(Data shown)
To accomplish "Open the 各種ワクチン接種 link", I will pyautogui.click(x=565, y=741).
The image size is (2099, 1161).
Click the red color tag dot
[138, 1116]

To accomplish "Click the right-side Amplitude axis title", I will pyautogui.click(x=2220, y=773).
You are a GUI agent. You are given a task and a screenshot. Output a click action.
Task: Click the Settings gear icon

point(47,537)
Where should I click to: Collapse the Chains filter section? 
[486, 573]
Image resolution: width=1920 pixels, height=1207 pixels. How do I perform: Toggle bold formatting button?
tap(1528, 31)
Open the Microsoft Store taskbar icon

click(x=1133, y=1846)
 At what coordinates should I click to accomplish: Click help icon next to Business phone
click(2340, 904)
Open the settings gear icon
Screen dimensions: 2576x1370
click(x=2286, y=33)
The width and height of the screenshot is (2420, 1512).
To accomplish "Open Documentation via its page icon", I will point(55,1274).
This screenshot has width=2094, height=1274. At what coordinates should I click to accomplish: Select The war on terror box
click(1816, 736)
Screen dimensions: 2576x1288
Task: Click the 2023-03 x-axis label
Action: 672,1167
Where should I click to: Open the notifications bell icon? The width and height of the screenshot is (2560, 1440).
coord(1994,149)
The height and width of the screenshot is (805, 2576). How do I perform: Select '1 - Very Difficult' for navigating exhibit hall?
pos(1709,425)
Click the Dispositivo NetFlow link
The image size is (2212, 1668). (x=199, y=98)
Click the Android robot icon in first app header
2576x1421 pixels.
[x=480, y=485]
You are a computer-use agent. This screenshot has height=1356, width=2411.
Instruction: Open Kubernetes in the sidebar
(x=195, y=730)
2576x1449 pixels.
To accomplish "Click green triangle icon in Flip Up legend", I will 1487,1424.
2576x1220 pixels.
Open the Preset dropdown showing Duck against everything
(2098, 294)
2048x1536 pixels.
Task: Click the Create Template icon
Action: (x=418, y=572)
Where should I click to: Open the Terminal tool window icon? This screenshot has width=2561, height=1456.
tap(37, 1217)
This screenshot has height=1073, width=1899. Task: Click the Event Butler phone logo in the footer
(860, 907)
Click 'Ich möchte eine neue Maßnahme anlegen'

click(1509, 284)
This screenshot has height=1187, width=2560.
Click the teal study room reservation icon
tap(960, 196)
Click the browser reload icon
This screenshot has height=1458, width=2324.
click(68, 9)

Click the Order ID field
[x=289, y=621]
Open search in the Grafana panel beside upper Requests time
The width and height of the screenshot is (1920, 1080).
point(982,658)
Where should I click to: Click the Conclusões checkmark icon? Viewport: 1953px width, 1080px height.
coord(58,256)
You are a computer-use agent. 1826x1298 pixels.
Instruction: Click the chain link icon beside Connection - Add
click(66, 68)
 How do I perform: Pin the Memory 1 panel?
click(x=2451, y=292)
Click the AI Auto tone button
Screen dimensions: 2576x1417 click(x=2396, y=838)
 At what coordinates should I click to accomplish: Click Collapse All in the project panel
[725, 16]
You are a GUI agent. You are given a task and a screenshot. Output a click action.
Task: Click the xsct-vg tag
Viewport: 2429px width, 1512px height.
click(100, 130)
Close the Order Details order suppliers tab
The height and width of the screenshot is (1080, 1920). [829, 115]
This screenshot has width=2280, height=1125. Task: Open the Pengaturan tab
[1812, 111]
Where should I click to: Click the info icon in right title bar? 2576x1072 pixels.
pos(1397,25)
(End Data shown)
▶ [Task details]:
Print the line that contains "Viewport: 2429px width, 1512px height.", then every later line of the entries above up to and including the last, all exactly as written.

▶ [Solution]:
Viewport: 2429px width, 1512px height.
click(100, 130)
Close the Order Details order suppliers tab
The height and width of the screenshot is (1080, 1920). [829, 115]
This screenshot has width=2280, height=1125. Task: Open the Pengaturan tab
[1812, 111]
Where should I click to: Click the info icon in right title bar? 2576x1072 pixels.
pos(1397,25)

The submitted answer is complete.